A single day's temperature, however extreme, is a data point, not a trend. Climate is conventionally described using averages computed over a period of decades, often thirty years by long-standing convention, long enough that the ordinary year-to-year swings of weather, warm winters, cool summers, wet spells, droughts, mostly cancel out, leaving a clearer picture of the underlying pattern. Neither an unusually hot month nor an unusually cold one, taken alone, says much about that longer pattern in either direction.

Baselines and Normals

To make sense of any single reading, scientists and forecasters compare it against a baseline, often called a "normal," itself an average calculated over a fixed reference period. A day described as warmer or cooler than normal is being measured against that multi-decade average, not against the same date in the previous year. Choosing a different baseline period can shift the comparison somewhat, which is one reason careful reporting specifies what baseline is being used rather than leaving the comparison to guesswork. The normal itself is a technical convention rather than a judgment about what weather ought to feel typical, and it is updated periodically as the reference period moves forward, so a normal calculated today will differ somewhat from one calculated a generation earlier.

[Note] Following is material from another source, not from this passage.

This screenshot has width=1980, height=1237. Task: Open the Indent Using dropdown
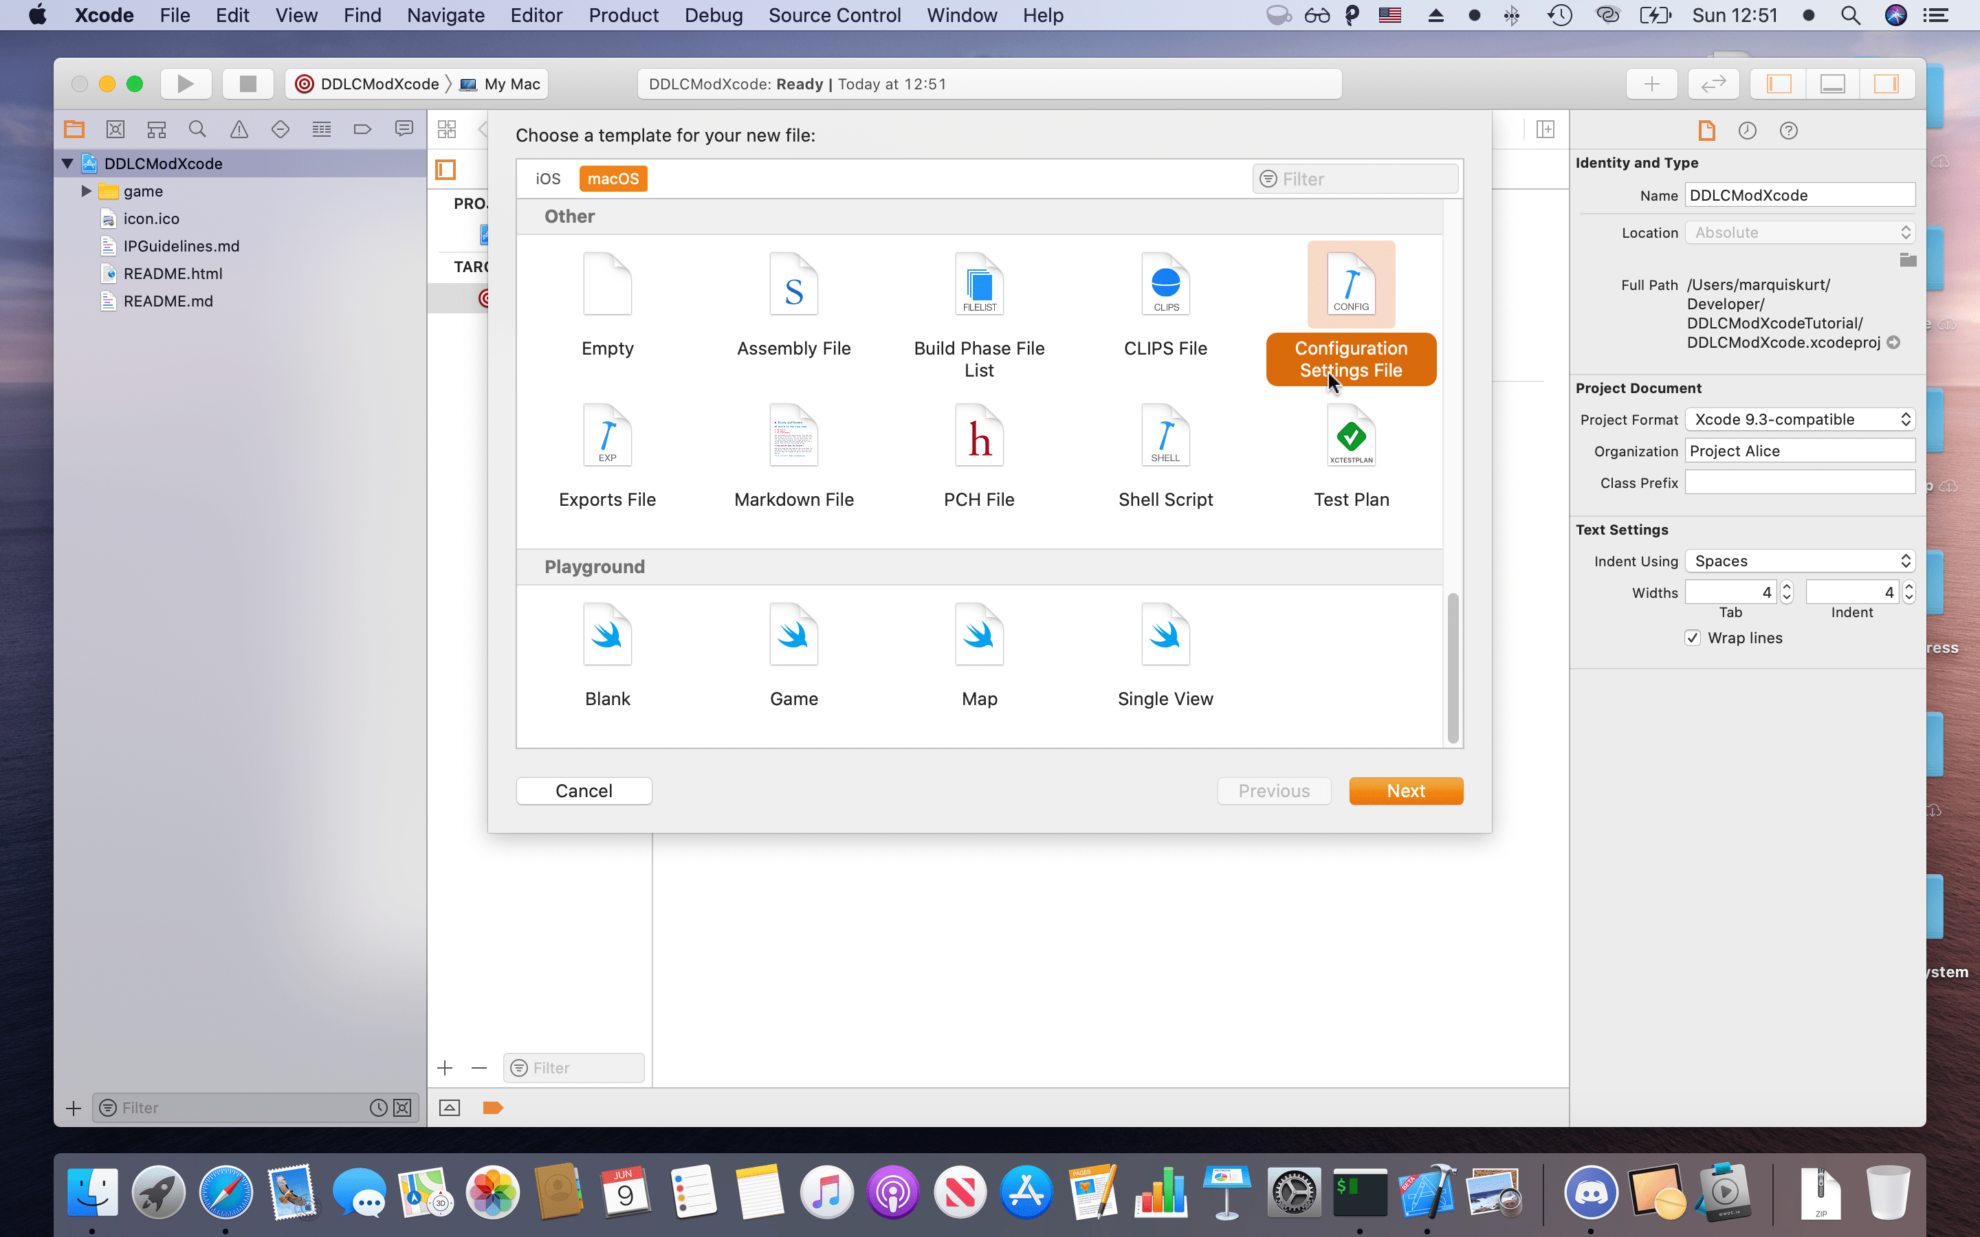[1799, 560]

Longer-term records rest on two broad kinds of evidence. Direct instrument records, from thermometers, rain gauges, satellites, and buoys, offer precise, continuous measurement but generally cover a shorter span of history in most places. Proxy records, evidence such as tree rings, ice cores, and sediment layers that preserve some physical trace of past conditions, extend the view much further back in time, at the cost of coarser resolution and wider uncertainty. Neither type of record is read alone. Confidence in any conclusion about the past generally grows when independent proxies and instrument records point in the same direction. Direct instrument coverage, once sparse across oceans and remote regions, also expanded considerably over time as stations, ships, and eventually satellites filled in the map, which is one reason recent, well-covered periods generally support firmer comparisons than periods reconstructed largely from proxies.

Signal, Noise, and the Temptation of a Short Span

Any long record contains both a signal, the underlying trend, and noise, the natural variability layered on top of it. The central skill in reading such data honestly is not mistaking one for the other. Natural cycles, ocean patterns, volcanic activity, and simple random variation all add noise that can temporarily mask, mimic, or exaggerate an underlying trend over any short stretch of years.

This is exactly the terrain where a trend line can mislead, whether by accident or by design. Selecting a start date that happens to fall on an unusually warm or unusually cool year can make an ordinary trend look dramatically steeper, flatter, or even reversed, a practice generally described as cherry-picking. The remedy is not complicated, if not always convenient: examine the longest reliable record available, note the size of the natural year-to-year variation, and be wary of any conclusion built on a span too short to distinguish a genuine trend from ordinary noise.

A related habit worth borrowing from statistics is attention to the base rate, the ordinary background frequency of an event before any particular instance of it is considered. A single severe storm, flood, or heat wave prompts an understandable question: is this becoming more common? Answering it responsibly means comparing the recent frequency of such events against their historical base rate over a long record, rather than reasoning from the vividness of the most recent example alone. Memory is a poor substitute for a record, since recent and dramatic events tend to loom larger in recollection than their actual frequency warrants.

None of this requires any particular conclusion about what ought to be done about a changing climate, a question of policy and values on which reasonable people disagree. It requires only a small set of habits: distinguishing a single day from a long average, asking what baseline a comparison uses, checking whether a trend survives being measured over a longer span, and treating any one event, however striking, as a single data point rather than a verdict.